Unos momentos después se oyó en el jardín el motor de un automóvil arrancando. Las señoras se iban… La madre de Pino entró antes que nadie en la casa, y con cara de disgusto y de cansancio se dispuso a subir las escaleras. Iba sin duda al cuarto de su hija.
Marta se retiró, nerviosa, por el corredor hasta su alcoba. Allí, detrás de la puerta, oyó los pasos de la buena mujer acercándose cada vez más. Fue al otro lado de su puerta donde sin duda se detuvieron. Conteniendo la respiración, Marta escuchó el jadeo de la otra mujer, su cansancio. Luego unos discretos golpecitos que le retumbaron en los oídos… Un silencio. Marta no quería ver a la madre de Pino. Una nueva llamada.

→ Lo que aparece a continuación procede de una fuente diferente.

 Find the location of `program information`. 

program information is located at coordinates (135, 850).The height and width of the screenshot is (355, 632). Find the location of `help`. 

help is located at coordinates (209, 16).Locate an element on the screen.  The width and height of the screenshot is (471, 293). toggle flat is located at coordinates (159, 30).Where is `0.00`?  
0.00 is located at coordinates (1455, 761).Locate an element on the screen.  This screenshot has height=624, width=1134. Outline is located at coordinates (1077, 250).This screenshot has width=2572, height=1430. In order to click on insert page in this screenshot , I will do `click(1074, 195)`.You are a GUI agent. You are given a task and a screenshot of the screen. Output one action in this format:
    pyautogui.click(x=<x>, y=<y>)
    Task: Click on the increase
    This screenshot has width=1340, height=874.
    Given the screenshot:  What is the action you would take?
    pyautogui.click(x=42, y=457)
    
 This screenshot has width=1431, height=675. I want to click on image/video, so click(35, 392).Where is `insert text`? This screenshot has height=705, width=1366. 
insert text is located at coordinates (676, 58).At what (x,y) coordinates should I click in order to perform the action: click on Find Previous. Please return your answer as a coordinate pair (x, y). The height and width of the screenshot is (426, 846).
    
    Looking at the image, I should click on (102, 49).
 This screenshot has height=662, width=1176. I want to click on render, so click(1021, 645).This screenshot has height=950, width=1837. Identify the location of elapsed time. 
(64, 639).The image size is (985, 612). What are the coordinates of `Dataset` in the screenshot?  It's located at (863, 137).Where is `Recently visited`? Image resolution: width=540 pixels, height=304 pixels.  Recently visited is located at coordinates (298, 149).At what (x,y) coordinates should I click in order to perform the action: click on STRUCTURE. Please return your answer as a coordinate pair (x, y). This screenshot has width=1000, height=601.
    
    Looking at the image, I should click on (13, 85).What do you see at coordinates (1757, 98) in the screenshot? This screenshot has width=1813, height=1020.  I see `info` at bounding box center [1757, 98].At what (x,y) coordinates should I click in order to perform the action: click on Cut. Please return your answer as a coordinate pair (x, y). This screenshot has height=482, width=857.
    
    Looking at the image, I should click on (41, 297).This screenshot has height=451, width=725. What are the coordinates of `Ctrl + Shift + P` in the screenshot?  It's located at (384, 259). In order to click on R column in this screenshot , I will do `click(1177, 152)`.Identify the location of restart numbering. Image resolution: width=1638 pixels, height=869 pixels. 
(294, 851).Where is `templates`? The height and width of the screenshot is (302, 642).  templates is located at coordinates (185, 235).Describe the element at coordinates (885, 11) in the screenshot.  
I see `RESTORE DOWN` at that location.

La muchacha se decidió al fin a abrir. Lo hizo tan de repente, que la otra mujer se sobresaltó al verla aparecer sin haber oído antes sus pasos.
– ¿No estarías durmiendo, mi niña?
– No.
– Déjame pasar un pizco… ¡Ay, Dios mío, qué cansados estamos todos!
Se sentó pesadamente en una silla de aquella habitación invadida por la luna. No era necesario encender la luz.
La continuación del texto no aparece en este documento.